[prev in list] [next in list] [prev in thread] [next in thread] 

List:       lucene-user
Subject:    Indexing source files
From:       Axel <axelclk () gmail ! com>
Date:       2005-08-31 19:20:39
Message-ID: 7a49c63505083112204f02a672 () mail ! gmail ! com
[Download RAW message or body]

Hi

I'm quite new to lucene, and I'm looking for information, how I can
start implementing a search engine for code completion, phpdoc
hovering etc.
Currently I'm using an approach similar to ctags: http://ctags.sourceforge.net/,
which isn't very fast in the startup time for large projects.
For the PHP scripting language I've already created a parser which
extracts something like
function-, class-, methodnames, phpdoc sections... for a given file.
I've also created a reduced binary AST of the php file, which I would
like to store with the lucene document.

What's the best way to store all these informations in an lucene search index?
Something like:
Field.Text("content", <string of all parsed identifiers>);

or is it better to write something like this for every identifier::
Field.Keyword("function","myfunction");
Field.Keyword("class","myclass");
...

Is it possible to store the complete AST (in an serializable format)
in the document or should the extra information be stored for every
(function-)identifier (like for example number of arguments, source
start, source end, javadoc start, javadoc end,...)

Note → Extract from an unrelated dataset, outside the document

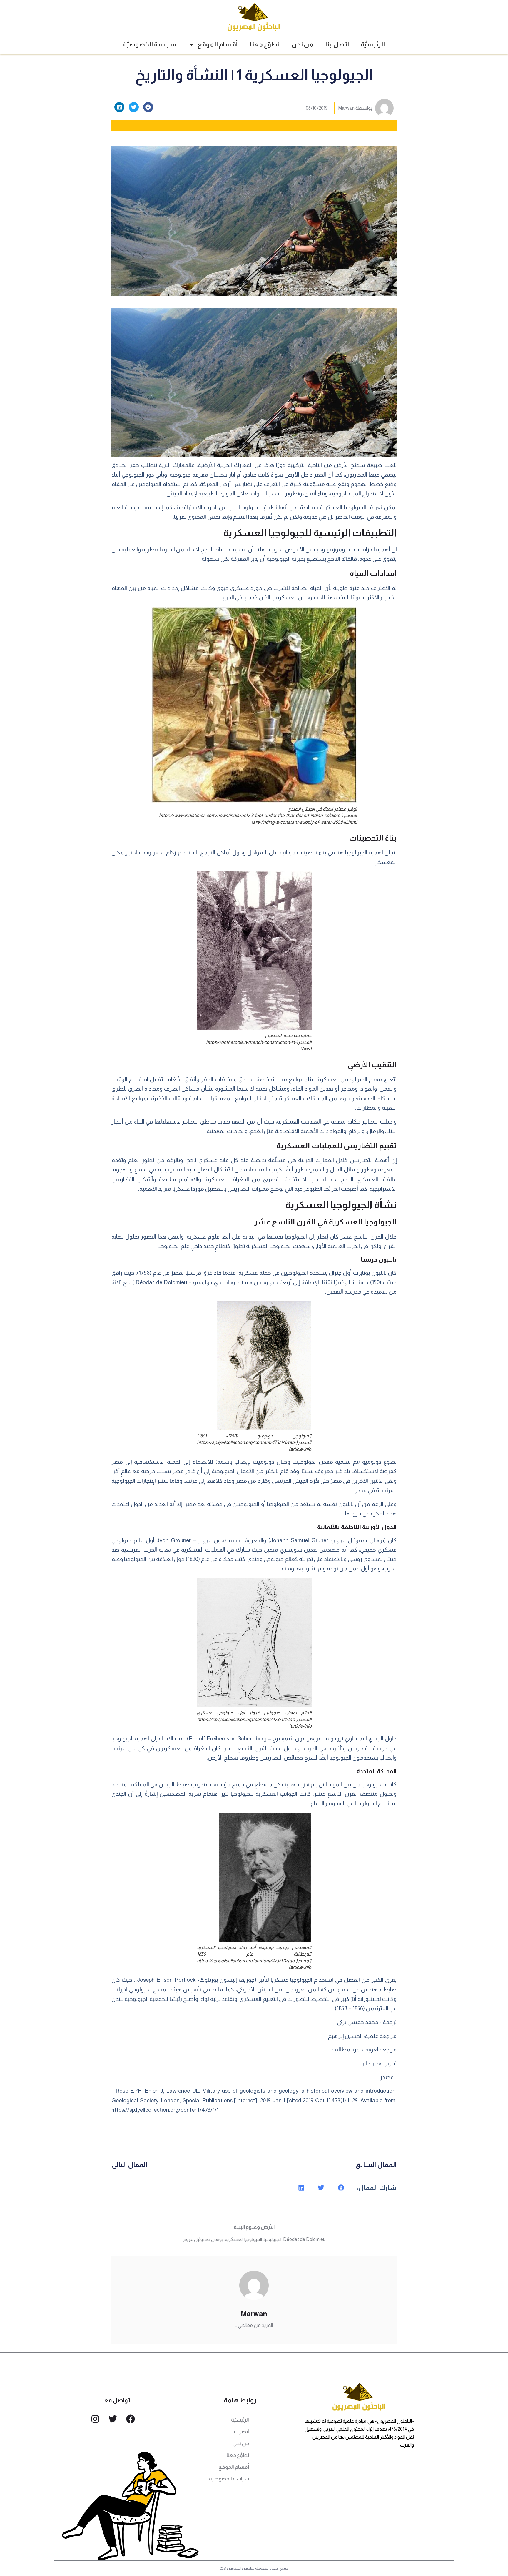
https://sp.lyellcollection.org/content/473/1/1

Did someone already implemented something similar?
Is Lucene the right tool for such a task?

-- 
Axel Kramer
http://www.phpeclipse.de - PHP Eclipse Plugin

---------------------------------------------------------------------
To unsubscribe, e-mail: java-user-unsubscribe@lucene.apache.org
For additional commands, e-mail: java-user-help@lucene.apache.org


[prev in list] [next in list] [prev in thread] [next in thread] 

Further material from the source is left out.